» Problem:
Reading the listing below, count the lines that contain the word "editor" and give that count alone.

» Records for this task:
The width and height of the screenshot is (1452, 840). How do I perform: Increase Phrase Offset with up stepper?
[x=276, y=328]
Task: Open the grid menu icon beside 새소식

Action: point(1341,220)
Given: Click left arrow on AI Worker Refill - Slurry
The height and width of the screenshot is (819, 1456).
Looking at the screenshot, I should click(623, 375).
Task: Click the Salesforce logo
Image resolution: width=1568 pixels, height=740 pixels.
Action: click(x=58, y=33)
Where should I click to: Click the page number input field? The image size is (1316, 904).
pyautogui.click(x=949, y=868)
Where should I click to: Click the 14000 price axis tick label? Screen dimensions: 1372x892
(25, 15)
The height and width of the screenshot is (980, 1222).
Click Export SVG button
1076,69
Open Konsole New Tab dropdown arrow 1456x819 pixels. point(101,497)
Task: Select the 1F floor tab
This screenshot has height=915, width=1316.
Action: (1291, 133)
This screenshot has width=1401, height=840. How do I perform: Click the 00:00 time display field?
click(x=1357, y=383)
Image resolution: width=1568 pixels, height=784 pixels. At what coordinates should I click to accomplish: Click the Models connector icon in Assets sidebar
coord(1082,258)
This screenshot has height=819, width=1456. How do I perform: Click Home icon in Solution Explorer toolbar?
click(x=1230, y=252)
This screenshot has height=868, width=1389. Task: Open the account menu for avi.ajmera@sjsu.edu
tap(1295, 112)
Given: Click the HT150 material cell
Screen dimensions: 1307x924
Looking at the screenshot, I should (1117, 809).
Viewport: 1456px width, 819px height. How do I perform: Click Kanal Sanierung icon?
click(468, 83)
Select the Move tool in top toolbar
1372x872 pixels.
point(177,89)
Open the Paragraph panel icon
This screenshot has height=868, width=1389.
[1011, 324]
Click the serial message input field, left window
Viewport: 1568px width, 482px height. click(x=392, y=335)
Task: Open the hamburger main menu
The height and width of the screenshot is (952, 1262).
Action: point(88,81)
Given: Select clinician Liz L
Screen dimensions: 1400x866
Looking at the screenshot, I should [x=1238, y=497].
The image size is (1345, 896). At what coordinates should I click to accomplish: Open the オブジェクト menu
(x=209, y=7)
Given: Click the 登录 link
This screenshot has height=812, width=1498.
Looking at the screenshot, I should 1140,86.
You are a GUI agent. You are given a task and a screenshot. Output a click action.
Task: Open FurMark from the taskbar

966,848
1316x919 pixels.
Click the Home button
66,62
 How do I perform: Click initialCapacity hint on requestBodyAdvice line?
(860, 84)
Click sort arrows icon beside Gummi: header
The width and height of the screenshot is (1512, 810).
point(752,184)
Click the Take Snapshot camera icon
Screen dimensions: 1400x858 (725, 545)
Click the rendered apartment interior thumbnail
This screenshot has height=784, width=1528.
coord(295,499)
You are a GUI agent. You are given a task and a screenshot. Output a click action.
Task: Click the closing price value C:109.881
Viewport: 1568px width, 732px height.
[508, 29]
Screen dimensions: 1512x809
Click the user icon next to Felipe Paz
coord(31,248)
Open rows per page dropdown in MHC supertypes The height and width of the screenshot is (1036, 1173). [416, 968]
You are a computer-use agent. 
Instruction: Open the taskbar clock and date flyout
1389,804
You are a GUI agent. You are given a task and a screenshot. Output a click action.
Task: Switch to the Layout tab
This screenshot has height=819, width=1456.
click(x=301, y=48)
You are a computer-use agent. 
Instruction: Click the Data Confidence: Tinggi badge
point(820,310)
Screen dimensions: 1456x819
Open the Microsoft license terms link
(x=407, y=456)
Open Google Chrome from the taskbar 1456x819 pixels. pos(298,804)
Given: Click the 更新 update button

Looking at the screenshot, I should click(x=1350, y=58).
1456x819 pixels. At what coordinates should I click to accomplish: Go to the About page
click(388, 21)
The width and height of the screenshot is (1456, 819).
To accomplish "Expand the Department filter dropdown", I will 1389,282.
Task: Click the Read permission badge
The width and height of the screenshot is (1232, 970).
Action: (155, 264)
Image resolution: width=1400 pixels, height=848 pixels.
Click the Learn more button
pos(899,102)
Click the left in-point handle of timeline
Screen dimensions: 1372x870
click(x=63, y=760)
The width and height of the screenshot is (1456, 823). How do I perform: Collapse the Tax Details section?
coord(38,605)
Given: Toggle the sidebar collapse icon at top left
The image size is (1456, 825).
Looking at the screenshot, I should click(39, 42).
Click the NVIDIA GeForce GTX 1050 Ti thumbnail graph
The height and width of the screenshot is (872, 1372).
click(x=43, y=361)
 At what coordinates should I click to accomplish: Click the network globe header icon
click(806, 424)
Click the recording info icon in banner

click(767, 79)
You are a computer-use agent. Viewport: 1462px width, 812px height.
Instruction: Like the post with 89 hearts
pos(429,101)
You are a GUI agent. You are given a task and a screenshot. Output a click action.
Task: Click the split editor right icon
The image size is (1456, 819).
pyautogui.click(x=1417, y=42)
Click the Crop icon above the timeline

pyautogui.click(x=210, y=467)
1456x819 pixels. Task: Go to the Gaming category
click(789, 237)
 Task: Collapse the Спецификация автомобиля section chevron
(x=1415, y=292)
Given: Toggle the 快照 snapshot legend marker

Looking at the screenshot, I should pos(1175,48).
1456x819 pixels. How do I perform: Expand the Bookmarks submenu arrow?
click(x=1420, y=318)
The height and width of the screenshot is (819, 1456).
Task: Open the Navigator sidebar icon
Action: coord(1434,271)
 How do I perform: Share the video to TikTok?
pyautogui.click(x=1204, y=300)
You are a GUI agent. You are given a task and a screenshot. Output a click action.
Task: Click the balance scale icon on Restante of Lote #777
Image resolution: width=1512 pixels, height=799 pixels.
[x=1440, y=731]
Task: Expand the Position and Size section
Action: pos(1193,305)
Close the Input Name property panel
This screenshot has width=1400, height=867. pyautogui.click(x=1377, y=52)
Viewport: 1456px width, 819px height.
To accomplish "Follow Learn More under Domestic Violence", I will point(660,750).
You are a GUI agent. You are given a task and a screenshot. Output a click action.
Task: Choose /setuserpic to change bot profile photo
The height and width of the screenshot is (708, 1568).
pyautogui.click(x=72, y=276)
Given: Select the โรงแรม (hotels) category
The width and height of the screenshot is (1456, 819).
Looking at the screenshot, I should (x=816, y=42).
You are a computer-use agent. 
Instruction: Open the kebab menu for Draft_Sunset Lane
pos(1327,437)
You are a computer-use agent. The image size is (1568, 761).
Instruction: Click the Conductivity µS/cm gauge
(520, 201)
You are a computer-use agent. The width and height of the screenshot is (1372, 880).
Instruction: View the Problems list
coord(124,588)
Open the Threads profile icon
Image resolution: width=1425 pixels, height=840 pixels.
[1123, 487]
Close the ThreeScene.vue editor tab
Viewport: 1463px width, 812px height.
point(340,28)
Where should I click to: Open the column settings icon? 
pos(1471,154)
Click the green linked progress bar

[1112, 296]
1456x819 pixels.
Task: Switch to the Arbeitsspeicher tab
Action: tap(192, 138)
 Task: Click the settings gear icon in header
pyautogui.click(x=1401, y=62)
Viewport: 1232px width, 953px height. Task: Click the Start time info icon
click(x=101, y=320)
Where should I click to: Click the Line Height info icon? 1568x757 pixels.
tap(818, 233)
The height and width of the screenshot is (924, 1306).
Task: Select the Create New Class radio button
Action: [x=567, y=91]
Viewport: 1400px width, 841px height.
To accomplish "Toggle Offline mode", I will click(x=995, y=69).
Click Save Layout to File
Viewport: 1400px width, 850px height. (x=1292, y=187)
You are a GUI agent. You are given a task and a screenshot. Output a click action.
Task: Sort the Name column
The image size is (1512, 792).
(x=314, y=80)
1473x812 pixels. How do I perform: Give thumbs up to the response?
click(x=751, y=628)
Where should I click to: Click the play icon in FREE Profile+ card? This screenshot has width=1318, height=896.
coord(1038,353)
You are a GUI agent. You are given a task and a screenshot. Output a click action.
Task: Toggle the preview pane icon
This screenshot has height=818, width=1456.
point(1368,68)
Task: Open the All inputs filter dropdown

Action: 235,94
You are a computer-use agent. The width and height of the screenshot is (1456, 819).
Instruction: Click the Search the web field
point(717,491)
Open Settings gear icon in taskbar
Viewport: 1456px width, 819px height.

» Output:
2